Un regard, un mot de trop suffisaient pour me plonger dans une inimaginable et
violente souffrance. Les ambulanciers, un couple marié d’une trentaine d’années
environ, étaient très accueillants, pleins de chaleur humaine. À intervalles
réguliers, le chauffeur m’informait de la distance parcourue. Il roulait
vraiment très doucement afin d’éviter les secousses brutales. À vrai dire, je
me fichais du temps qui restait avant d’arriver.
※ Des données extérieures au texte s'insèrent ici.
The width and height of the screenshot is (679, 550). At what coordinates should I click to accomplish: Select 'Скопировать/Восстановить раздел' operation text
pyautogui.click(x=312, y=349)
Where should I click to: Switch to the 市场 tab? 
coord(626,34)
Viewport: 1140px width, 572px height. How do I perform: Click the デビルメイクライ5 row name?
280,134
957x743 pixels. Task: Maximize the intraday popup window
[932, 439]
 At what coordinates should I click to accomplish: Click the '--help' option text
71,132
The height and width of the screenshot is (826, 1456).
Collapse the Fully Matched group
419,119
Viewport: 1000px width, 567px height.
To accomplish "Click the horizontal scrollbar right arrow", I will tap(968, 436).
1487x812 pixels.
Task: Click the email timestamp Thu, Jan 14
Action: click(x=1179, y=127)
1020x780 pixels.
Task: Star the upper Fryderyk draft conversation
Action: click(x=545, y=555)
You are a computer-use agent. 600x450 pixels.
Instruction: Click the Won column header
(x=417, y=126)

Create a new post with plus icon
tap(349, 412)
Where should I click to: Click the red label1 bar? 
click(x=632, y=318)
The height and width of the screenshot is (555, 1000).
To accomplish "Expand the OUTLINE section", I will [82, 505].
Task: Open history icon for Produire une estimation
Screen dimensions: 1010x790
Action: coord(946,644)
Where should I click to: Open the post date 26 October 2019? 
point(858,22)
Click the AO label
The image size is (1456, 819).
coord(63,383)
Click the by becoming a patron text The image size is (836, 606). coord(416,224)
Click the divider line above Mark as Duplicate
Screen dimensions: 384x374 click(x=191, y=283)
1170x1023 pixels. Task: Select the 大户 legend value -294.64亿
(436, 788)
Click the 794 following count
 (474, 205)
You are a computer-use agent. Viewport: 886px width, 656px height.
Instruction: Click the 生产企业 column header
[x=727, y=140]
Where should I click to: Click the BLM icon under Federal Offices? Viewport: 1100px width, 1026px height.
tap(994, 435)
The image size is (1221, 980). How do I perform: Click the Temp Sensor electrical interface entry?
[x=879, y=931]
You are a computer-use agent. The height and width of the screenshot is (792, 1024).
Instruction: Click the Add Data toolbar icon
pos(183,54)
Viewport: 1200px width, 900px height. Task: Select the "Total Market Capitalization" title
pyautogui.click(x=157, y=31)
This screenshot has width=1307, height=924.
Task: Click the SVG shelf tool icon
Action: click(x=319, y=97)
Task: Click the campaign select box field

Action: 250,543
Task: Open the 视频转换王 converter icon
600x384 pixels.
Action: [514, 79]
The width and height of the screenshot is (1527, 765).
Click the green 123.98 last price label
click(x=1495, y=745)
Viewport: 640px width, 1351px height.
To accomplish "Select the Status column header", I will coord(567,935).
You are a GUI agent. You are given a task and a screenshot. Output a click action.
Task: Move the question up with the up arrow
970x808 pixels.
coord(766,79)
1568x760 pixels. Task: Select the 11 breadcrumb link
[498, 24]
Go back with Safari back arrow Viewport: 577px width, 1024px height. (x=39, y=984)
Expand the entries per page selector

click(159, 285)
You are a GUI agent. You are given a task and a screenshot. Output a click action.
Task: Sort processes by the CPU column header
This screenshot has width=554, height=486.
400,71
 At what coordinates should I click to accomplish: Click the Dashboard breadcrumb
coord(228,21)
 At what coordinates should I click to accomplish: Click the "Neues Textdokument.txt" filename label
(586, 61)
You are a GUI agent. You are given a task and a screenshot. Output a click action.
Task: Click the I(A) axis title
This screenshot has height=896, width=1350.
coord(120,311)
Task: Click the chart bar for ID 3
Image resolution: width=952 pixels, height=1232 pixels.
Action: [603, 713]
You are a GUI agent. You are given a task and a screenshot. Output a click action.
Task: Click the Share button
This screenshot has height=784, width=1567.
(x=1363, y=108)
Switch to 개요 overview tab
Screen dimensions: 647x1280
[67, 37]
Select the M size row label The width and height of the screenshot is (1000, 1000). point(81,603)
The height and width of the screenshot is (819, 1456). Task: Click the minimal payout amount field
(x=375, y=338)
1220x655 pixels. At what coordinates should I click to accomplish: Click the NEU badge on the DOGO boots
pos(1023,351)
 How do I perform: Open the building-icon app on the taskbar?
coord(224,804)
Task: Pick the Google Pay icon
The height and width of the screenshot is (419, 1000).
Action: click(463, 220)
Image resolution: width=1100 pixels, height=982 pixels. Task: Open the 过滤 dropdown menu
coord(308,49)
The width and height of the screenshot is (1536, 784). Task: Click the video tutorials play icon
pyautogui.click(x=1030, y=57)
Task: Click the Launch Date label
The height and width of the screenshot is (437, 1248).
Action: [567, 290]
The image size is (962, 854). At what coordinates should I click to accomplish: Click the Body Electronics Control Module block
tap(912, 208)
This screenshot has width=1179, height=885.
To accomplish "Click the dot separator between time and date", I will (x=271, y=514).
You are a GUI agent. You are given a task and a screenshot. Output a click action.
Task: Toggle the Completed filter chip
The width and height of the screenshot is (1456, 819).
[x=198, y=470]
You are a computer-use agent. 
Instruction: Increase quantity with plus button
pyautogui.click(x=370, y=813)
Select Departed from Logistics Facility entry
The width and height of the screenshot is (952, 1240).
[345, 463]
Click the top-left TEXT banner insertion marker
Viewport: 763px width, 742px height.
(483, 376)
J’ai profité de cet intervalle pour mettre entre parenthèses
mon appréhension sur mon avenir. La femme s’est installée à mes côtés, je lui ai
raconté mon accident les yeux remplis de larmes, qu’elle prenait soin d’essuyer
tout en me caressant le visage. D’une voix douce, elle s’enquit de savoir ce que je
faisais dans la vie. Nous avons échangé durant tout le trajet. Après deux
bonnes heures de route, nous avons atteint notre destination.
— « Voilà
Antoine, nous sommes arrivés, on passera te voir quand nous serons à Nancy. Bon
courage
J’ai éprouvé un petit pincement au cœur. Ces quelques
mots sortant du fond du cœur m’avaient profondément touché. Avec une petite
voix, et un petit sourire, je lui ai répondu : — Merci, vous êtes très sympathiques tous les deux. »
Puis tout est allé très vite. Je me suis retrouvé dans la
grande salle des urgences où une équipe médicale m’attendait. J’avais jeté un dernier coup d’œil en direction
des ambulanciers qui m’ont fait un petit signe de la main en guise d’au revoir.